Fatherless Child - Expose Number Twentyeight

http://www.thelizlibrary.org/fatherless/028.html

This child was born in 1804 in Salem, Masachusetts, into a well-connected family that hailed from a long line of famous and powerful Puritan ancestors. One of his ancestors was a judge who presided over the Salem witch trials.

When the child was four, his father, a sea captain, was drowned at sea. This forced his mother and the child and his two sisters to have to leave their home and thereafter live on the charity of her extended family. The child's mother, it has been said, became overprotective, and consequently, the child grew up shy and "bookish". Nevertheless, he later reported that his childhood was a happy one, and he was close with his family.

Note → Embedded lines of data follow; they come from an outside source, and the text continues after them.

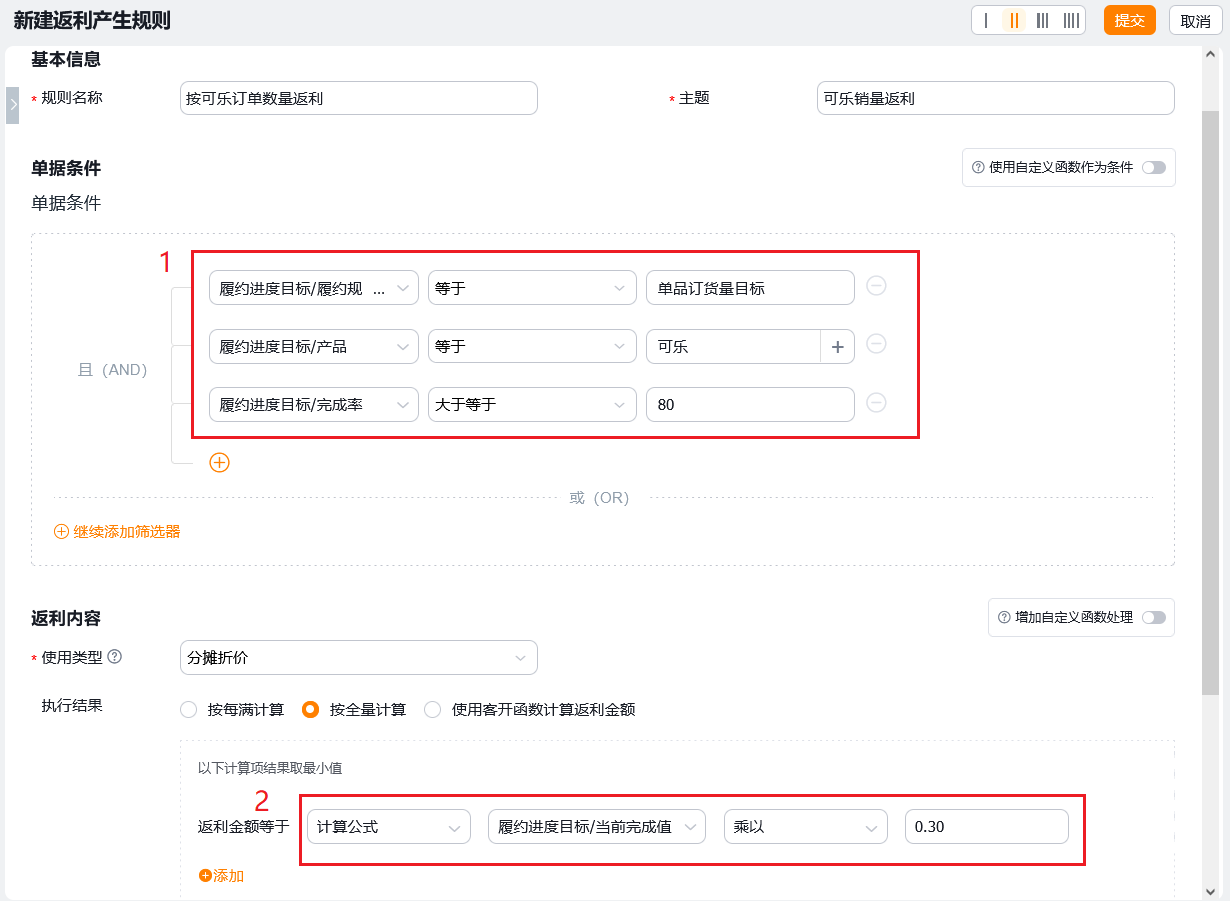Click the plus button beside 可乐 field
The width and height of the screenshot is (1230, 901).
[x=837, y=347]
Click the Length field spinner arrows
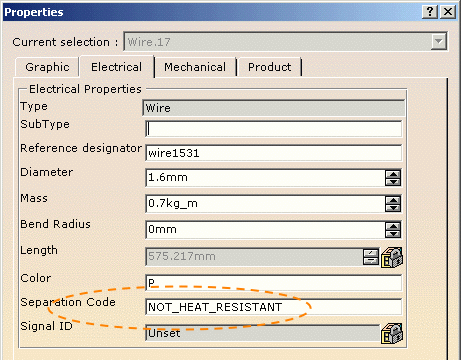This screenshot has height=360, width=461. click(371, 257)
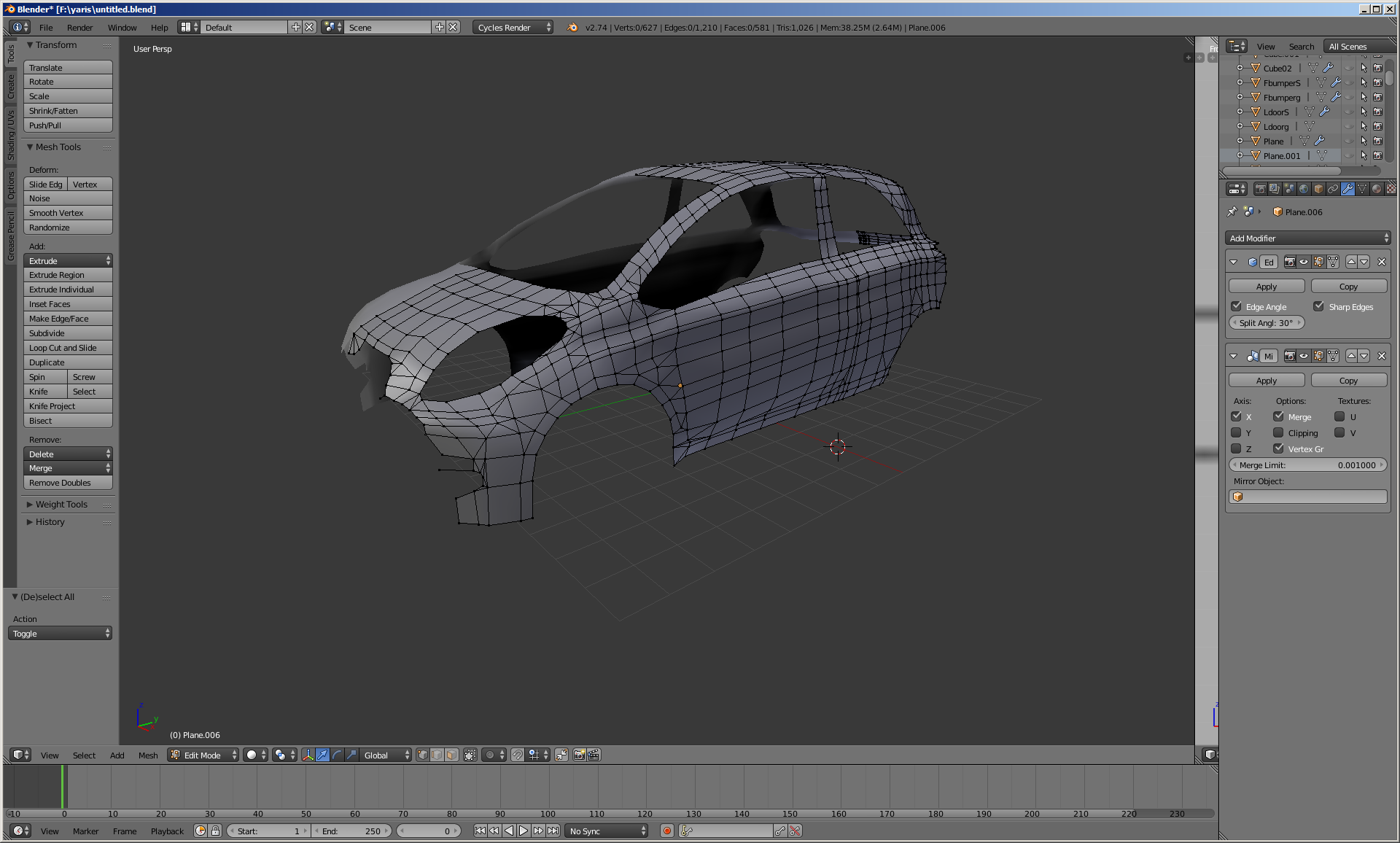Screen dimensions: 1400x843
Task: Open the World properties tab icon
Action: (x=1304, y=189)
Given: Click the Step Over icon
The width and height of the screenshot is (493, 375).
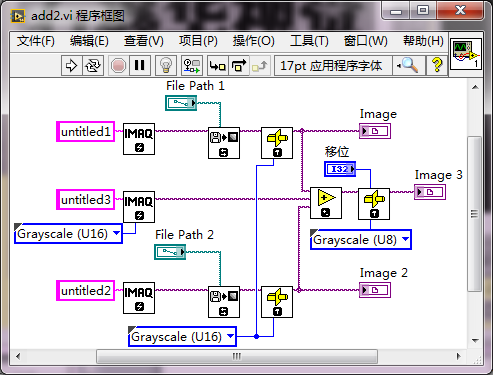Looking at the screenshot, I should pos(239,65).
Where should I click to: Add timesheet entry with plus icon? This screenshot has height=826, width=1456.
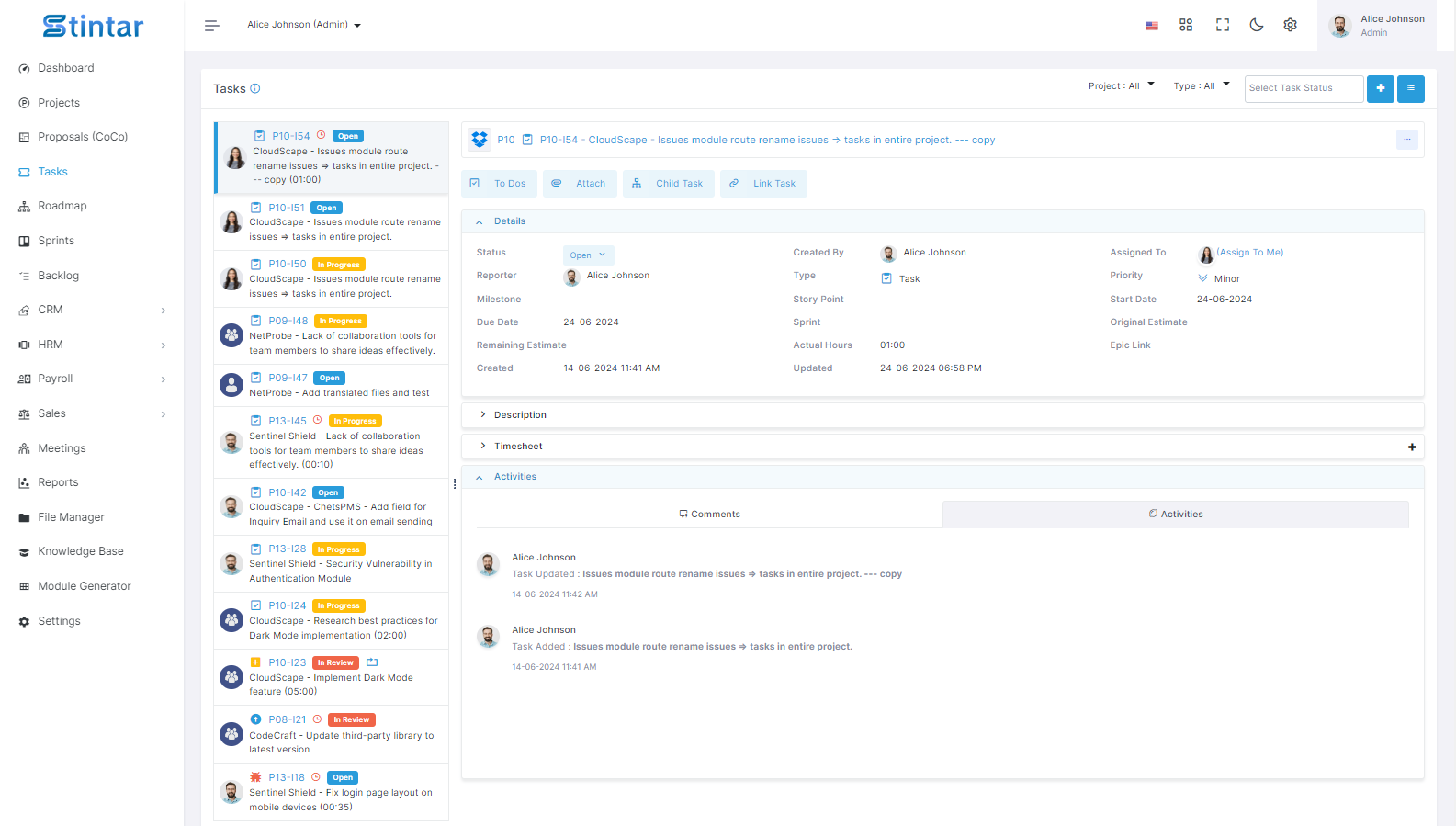(1411, 447)

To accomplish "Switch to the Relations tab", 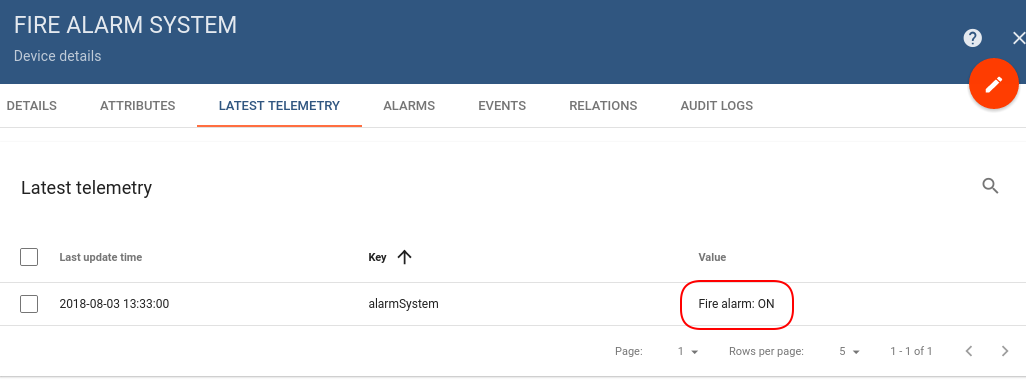I will pyautogui.click(x=603, y=105).
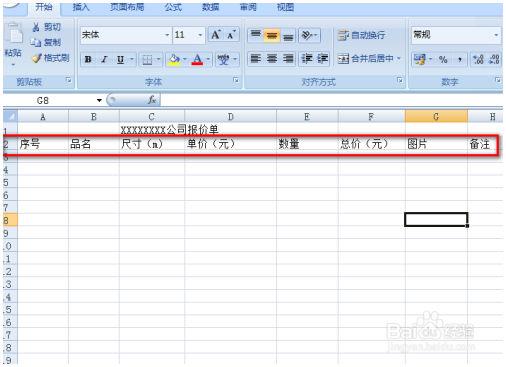Toggle center horizontal text alignment
Viewport: 506px width, 367px height.
[272, 59]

While in school, because of his shyness, he was uncomfortable with public speaking -- an academic requirement in those days -- and often preferred solitary thinking and studying to socializing. Otherwise, he was good at his studies, and enjoyed reading and writing.

He persevered through school and college, writing stories and articles from a young age. Often he wrote them anonymously. A few were published. When he graduated from a local college, in order to earn money, he took a job as a customs house official. During this young period of his life, he became acquainted with men who themselves ultimately rose to become famous writers and poets.

Finally, his writing began to earn sufficient additional money for him to marry and settle down. Then, when he was fired from his job, and he was forced to write full-time to earn a living, he began to achieve real success with his novels. By the end of his life he was a famous, established author, friend and confident of presidents, and even a European ambassador.

This child's prolific writings are notable for their controversial moral and philosophical subjects, as well as for their extraordinary and forward-thinking insights. Many of them question the assumptions of traditional family and society. Many of the characters in his books have lost parents, and the issue of family values and parentage is an important theme. While some students today who get assignments to read his works in school might find his writing to be a bit tedious and flowery by modern standards, without question, the stories themselves are entertaining and remain relevant.

This giant of American literature, whose fiction dealt with themes of prejudice, and confronted ideas about sin and evil, and misguided assumptions of right and wrong, the author of such classics as the "Twice-Told Tales", "The House of Seven Gables", and the very famous "The Scarlet Letter" was

Nathanial Hawthorne, a boy from a "fatherless home."